Fast forward about 30 minutes and while I was taking pictures around the park, which I’ll admit kinda did look like someone casing the joint for a robbery, I was approached by a police officer who asked me what I was doing. I remember thinking “yeah, I could see why he’d be curious.” I proceeded to explain to him that I write for a tech blog where I compare smartphones and I was doing some tests to see which phone was better. He listened and asked some questions about which phone I thought was winning, and after a couple minutes he let me carry on.

What I remember about that interaction today is how little it bothered me at the time. I wasn’t nervous, something I could verify by cross-referencing the photos before and after our talk with my Apple Watch’s heart rate data, and this is the window where I was talking to the officer:

Yeah, totally steady, I wasn’t worried at all about the situation escalating or anything. I may as well have been talking to a friend.

I bring up this event because it is a great example of my privilege as a white man. I went to a pitch black, wide open space and didn’t worry at all about my safety. I was questioned by a cop about what I was doing and my heart rate didn’t so much as blip. The idea of either of those things being remotely dangerous were completely foreign to me.

This past week we have seen nationwide protests sparked by the murder of George Floyd. I’ve been largely silent on the issue both here and on social media, largely because I don’t know what to say. There is an immense amount of pain that has been growing for many generations among people who don’t look like me in this country. There is a distrust of institutions to do the right thing. There is pain as every on-video murder of a black man sees a demographic scower the web for reasons that the murder might have been justified. It pains me that I can’t remember the source, but I heard a clip from a podcast on Twitter where someone asked the question, “how many white men have you seen murdered in high definition?” As I write this Sunday morning, I struggle to think of a single name, but I can recall several names of black men from just the past couple months.

I don’t talk a lot about this stuff because I worry about saying the wrong thing. I worry about not properly vetting my sources and saying something that’s either untrue or lacks required context to understand or appreciate.

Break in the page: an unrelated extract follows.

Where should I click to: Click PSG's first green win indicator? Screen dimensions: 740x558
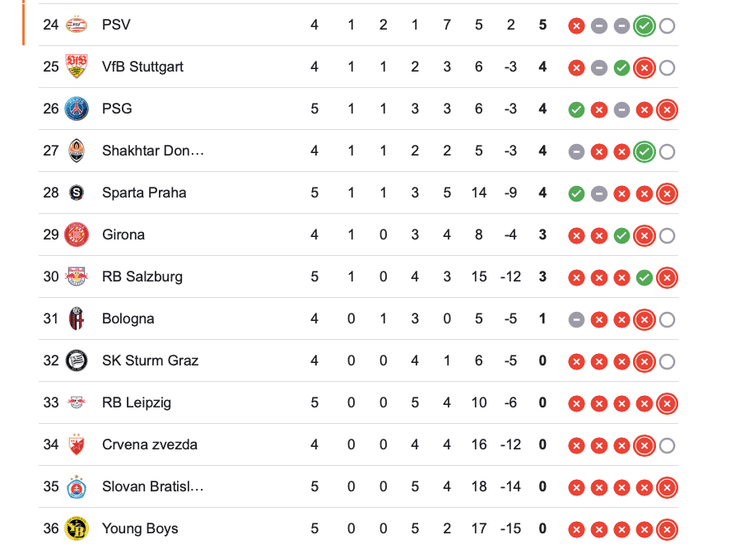pos(576,109)
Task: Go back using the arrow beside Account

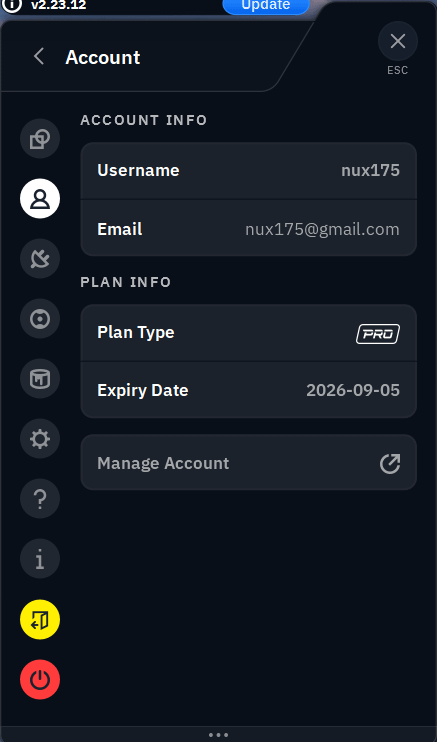Action: (39, 57)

So I listen. I listen to people who have different perspectives than me, people who have different perspectives simply because of the way they look. I listen to people who talk about wrestling with how they are going to raise their kids in a world that forces them to grapple with things I’ve never had to ponder for a second.

So yes, #BlackLivesMatter yesterday, today, and tomorrow. This hashtag is not a signifier that only black lives matter (as the AllLivesMatter folks would twist it to mean), it’s a reminder that black lives matter too. You would think this doesn’t need to be said, and some people will tell you that it doesn’t, but there are piles of evidence that as a nation, we do need this reminder.

And of course, in this time of pain and division, it would be very nice to have a leader who was invested in uniting the country or taking action to diffuse the mounting tensions causing the current wave of protests, but that’s not who we have right now.